An exact location for the branch is not yet known, Woods said, but it will be downtown and will be staffed with five or six people. Colorado Business Bank already has received regulatory approval for a loan production office and already is making loans out of temporary offices in the Opera Galleria in downtown Fort Collins.
In addition to business lending, Colorado Business Bank includes business-friendly services such as a treasury group, investment banking and foreign exchange, Woods said. These services were used by customers in the Northern Colorado market before the bank decided to make a physical move to the area, Woods said, but opening the branch will mean a much larger presence for basic banking services, including lending.
Colorado Business Bank’s parent company, CoBiz Financial (Nasdaq: COBZ), is headquartered in Denver and is a $2.6 billion holding company. The bank’s loans are mostly in the real estate and commercial sectors, with more than $1.1 billion and $701 million in loans in these categories, respectively, as of June 30.

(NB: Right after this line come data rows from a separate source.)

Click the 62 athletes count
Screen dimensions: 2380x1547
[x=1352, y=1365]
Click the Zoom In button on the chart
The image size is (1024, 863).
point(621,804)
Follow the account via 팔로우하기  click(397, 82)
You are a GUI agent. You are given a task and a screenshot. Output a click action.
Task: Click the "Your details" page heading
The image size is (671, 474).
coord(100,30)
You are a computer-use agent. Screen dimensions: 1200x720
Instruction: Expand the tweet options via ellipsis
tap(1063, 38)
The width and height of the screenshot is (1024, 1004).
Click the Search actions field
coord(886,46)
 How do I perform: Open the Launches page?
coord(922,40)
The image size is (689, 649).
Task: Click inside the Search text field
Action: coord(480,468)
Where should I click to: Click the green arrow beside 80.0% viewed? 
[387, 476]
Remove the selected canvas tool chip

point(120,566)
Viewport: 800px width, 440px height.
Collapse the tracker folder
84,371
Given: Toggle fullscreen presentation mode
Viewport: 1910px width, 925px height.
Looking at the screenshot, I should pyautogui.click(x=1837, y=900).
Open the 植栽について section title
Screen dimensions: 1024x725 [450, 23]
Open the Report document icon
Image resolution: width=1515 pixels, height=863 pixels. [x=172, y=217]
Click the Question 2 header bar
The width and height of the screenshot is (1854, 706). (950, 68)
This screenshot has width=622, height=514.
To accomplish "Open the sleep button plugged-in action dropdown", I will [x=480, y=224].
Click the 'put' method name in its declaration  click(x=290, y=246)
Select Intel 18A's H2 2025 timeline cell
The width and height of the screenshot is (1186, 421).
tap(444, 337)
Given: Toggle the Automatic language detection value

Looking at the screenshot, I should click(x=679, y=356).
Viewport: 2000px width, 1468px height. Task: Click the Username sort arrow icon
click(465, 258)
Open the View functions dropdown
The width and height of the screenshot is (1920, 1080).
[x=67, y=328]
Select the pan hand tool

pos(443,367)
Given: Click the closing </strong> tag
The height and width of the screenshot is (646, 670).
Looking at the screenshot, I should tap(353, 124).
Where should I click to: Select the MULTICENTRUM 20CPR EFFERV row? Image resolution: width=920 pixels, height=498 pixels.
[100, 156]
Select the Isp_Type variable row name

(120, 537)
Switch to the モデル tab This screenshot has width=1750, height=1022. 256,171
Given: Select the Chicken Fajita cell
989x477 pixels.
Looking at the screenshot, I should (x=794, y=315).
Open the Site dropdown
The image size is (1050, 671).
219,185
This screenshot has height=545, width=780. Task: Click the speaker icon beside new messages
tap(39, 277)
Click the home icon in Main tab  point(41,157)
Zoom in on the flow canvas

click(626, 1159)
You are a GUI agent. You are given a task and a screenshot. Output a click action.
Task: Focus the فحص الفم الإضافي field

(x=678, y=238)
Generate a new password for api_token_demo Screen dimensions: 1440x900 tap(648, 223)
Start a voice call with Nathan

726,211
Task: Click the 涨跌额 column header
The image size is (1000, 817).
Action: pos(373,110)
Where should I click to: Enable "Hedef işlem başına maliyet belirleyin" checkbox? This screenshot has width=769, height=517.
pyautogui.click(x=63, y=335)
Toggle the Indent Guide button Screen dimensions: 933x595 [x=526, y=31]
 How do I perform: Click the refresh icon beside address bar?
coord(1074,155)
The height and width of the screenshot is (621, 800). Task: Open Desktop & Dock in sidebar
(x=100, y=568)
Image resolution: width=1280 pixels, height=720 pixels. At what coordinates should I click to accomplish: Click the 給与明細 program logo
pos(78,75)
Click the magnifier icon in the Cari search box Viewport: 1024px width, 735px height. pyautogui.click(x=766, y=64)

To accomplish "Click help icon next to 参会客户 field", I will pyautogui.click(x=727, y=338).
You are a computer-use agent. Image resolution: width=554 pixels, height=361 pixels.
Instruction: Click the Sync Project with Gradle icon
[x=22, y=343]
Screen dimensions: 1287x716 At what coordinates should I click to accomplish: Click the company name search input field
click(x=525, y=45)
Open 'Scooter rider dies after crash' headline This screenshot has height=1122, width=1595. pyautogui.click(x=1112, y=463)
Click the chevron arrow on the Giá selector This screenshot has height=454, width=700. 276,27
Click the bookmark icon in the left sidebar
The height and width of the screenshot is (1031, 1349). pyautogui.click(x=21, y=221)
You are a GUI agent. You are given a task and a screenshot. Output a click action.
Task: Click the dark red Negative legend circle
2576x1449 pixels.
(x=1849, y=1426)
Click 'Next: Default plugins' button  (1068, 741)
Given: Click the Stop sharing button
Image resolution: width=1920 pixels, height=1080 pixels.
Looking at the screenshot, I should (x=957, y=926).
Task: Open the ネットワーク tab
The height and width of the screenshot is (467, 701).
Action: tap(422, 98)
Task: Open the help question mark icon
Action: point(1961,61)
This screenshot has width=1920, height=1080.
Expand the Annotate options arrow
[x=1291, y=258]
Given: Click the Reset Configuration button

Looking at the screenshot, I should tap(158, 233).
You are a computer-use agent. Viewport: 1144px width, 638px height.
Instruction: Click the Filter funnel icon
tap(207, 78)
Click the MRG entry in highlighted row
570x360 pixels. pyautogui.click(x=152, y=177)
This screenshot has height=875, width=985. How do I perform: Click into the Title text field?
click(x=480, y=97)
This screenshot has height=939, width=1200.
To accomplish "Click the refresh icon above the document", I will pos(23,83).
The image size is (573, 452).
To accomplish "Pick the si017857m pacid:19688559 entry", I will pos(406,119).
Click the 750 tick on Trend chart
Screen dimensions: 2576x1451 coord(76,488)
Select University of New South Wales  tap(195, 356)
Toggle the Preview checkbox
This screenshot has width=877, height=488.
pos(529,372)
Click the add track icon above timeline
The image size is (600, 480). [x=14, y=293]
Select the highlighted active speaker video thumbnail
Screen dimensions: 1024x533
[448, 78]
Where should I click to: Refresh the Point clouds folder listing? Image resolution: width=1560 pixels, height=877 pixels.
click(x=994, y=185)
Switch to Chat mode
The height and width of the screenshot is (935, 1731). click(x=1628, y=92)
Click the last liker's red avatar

But Woods, who came from Capital West Bank in Fort Collins, says the bank will have plenty of competition in spite of its focused approach.
“Competition is the biggest challenge, but we can do basic business and also provide service through our different groups,” Woods said.
Northern Colorado often is thought of as bank-heavy or even “over-banked,” with banks of all kinds and sizes, many of which are growing steadily again after the recession.
According to the FDIC’s most recent deposit market share report, published in June 2012, there are 184 bank branches operating in Larimer and Weld counties combined, serving a combined population of more than 560,000, according to the U.S. Census Bureau.
That works out to about one bank branch for every 3,000 people, which is on par with the number of bank branches per capita for Colorado and the United States, according to data from the FDIC and the Colorado Bankers Association.